Note that you may need to type :q (i.e. colon followed by q) to get back to the shell prompt.

Or you can run with the bash (prefer the above - this option to use bash is just for debugging). If you are newer to Linux, and do not yet know how to use tmux, or screen then you should read up on terminal multiplexers.

tmux

bash start-validator.sh

Tail the log to make sure it's fetching snapshot and working

sudo tail -f ~/log/solana-validator.log

The result should be a log stream that is attempting to find trusted Solana nodes to download your very first snapshot.
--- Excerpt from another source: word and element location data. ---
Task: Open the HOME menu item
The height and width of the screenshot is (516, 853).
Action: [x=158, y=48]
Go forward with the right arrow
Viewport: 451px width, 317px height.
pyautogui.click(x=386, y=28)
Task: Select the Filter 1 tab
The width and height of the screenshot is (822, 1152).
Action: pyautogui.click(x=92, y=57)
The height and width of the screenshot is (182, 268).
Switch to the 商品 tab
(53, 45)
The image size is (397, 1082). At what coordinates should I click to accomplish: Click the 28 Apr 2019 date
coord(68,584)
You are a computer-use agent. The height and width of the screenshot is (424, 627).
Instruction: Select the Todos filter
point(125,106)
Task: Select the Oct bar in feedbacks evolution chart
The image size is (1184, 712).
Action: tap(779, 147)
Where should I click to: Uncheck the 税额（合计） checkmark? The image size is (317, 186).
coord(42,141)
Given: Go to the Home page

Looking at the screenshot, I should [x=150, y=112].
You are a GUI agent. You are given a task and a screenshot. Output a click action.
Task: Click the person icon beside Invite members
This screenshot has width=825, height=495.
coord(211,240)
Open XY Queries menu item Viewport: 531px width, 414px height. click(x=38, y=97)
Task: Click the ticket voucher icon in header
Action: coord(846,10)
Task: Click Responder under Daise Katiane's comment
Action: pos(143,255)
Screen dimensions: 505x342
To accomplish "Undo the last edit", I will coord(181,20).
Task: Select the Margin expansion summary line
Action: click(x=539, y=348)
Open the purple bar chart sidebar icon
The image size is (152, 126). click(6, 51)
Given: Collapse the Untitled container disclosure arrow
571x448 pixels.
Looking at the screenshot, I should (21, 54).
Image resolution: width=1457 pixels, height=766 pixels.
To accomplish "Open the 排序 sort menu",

A snapshot is a fragment of the total ledger and will allow your machines to identity ledger state and race to the tip if the chain. It can take up to 20 minutes to download a snapshot and begin catching up. The catchup can take up to 45 minutes as well. You can run healthchecks to know when the machine is on the top of the chain (healthy and ready to serve data) by using some of the below commands:

Healthcheck - you want this to return the work "Ok"

If can also return a 'behind by x number of slots" which means it behind the "tip" of the chain by that many slots. Nodes can sometimes fall a little behind and that's normal. Anything above about 100 behind mean you will risk serving stale data.

It can take half an hour before this healthcheck reports slots. Prior it may just say "connection refused." That's normal, give the RPC time to download the data, index the data, and catch up to the tip of the chain.

curl http://localhost:8899 -k -X POST -H "Content-Type: application/json" -d '
  {"jsonrpc":"2.0","id":1, "method":"getHealth"}
'

Please see shadow_monitoring for a guide on setting up your own observability stack. This allows you to view your Shadow RPC Node's metrics (hardware health, network health, etc.).

Tracking root slot

timeout 120 solana catchup --our-localhost=8899 --log --follow --commitment root

curl for getBlockProduction - this is a simple curl and calls for a little bit larger JSON data response. It should be nearly instant. If it isn't there is a problem.

curl http://localhost:8899 -k -X POST -H "Content-Type: application/json" -H "Referer: SSCLabs" -d '{"jsonrpc":"2.0","id":1, "method":"getBlockProduction"}
'

Further health checks coming soon including health checks for archival data. Shadow Nodes will store all transactions back to the genesis block 0. More curls will be placed here to make sure your node properly accesses archival.